Schematic representation of the micro‐proteomics workflow. (A) Overview of the “one pot” lysis and digestion method. The single worm is placed in a microfuge tube containing lysis buffer and lysed in a sonication water bath. Extracted proteins are reduced and alkylated, then subjected to double digestion using trypsin and lys‐C. (B) Schematic representation of the iterative data acquisition. The proteolytic peptides are divided into three aliquots. The first is analyzed by LC‐MS/MS using standard data‐dependent acquisition and the identified peptides are used to generate an exclusion list. The second aliquot is analyzed using data‐dependent acquisition with the exclusion list generated above. Finally, the third aliquot is analyzed using data dependent acquisition with the concatenated exclusion list from DDA1 and DDA2.

After the single nematode sample preparation workflow was optimized, different acquisition methods were evaluated to maximize the number of peptides sequenced and thus of proteins identified. Single injection and long non‐linear gradients were evaluated (data not shown), along with iterative data‐dependent acquisition (DDA), which increased identification of peptides and proteins (>3000 proteins). The tryptic hydrolysates were redissolved in 50 μL of 5% formic acid (v/v) and divided into three separate injections (summarized in Fig. 1B). The first injection (15 μL) was analyzed using a 4 h gradient and standard DDA method, with the 15 most intense peptides selected for HCD‐MS/MS events.

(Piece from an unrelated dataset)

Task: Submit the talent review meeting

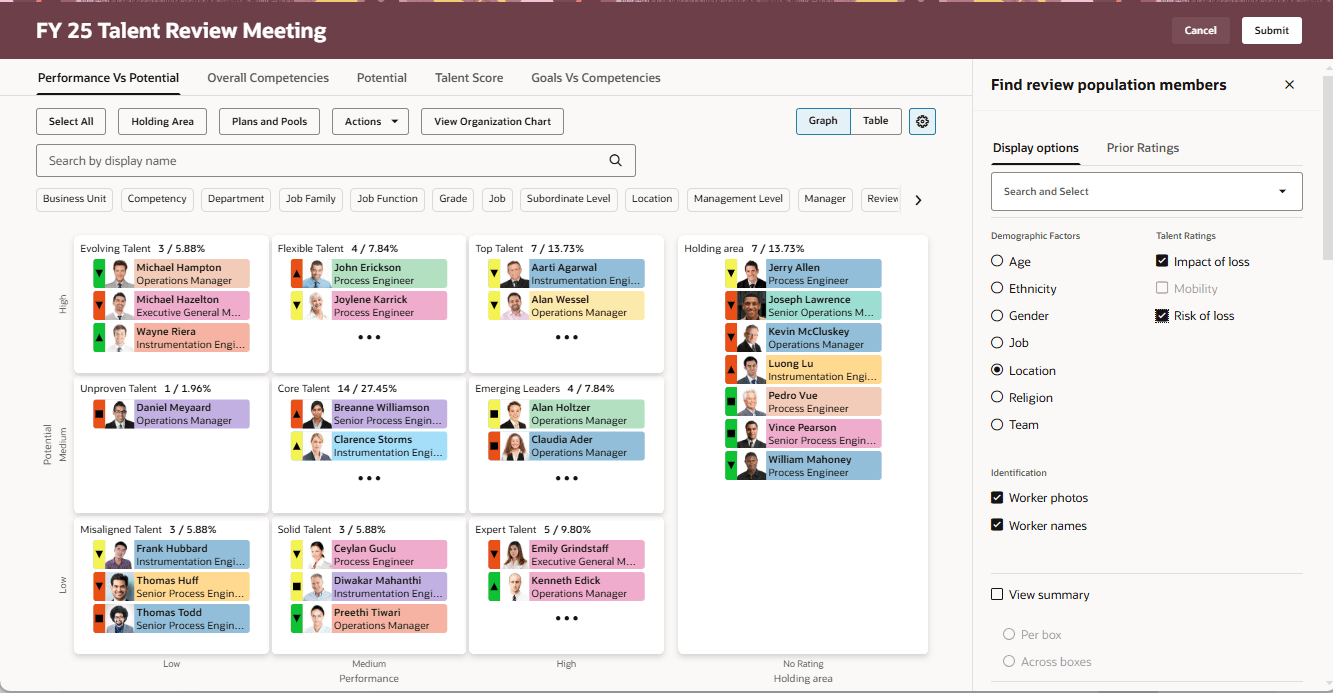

The raw data from the first injection were processed to identify peptides and proteins using MaxQuant 22, 23. Peptides identified in the first step were compiled into an exclusion list and used to avoid sequencing the same peptides in the second data acquisition step analysing a second aliquot. A combined exclusion list was then employed when analysing a third aliquot. This iterative data analysis method improves both the total number and the dynamic range of expression levels of the proteins identified. Due to the random sampling effect in DDA, the total number of peptides identified is increased with additional replicate analysis compared to a single injection. However, there is a further increase in the total number of peptides identified from informed (or iterative) data acquisitions (Supporting Information Fig. 2). While the data demonstrate a clear, albeit small, advantage of using exclusion lists for iterative data analysis, this is currently limited by the size of the exclusion lists that are allowed. We anticipate the benefit of this strategy could increase even more in the future if technical improvements in instrumentation and software allow the construction of more comprehensive exclusion lists.

Figure 2.

Figure 2

Summary of micro‐proteomics results. (A) Venn diagram comparing the proteins identified from three individual worms using the micro‐proteomics workflow and iterative data acquisition. (B) Distribution of protein intensities in the single worm dataset.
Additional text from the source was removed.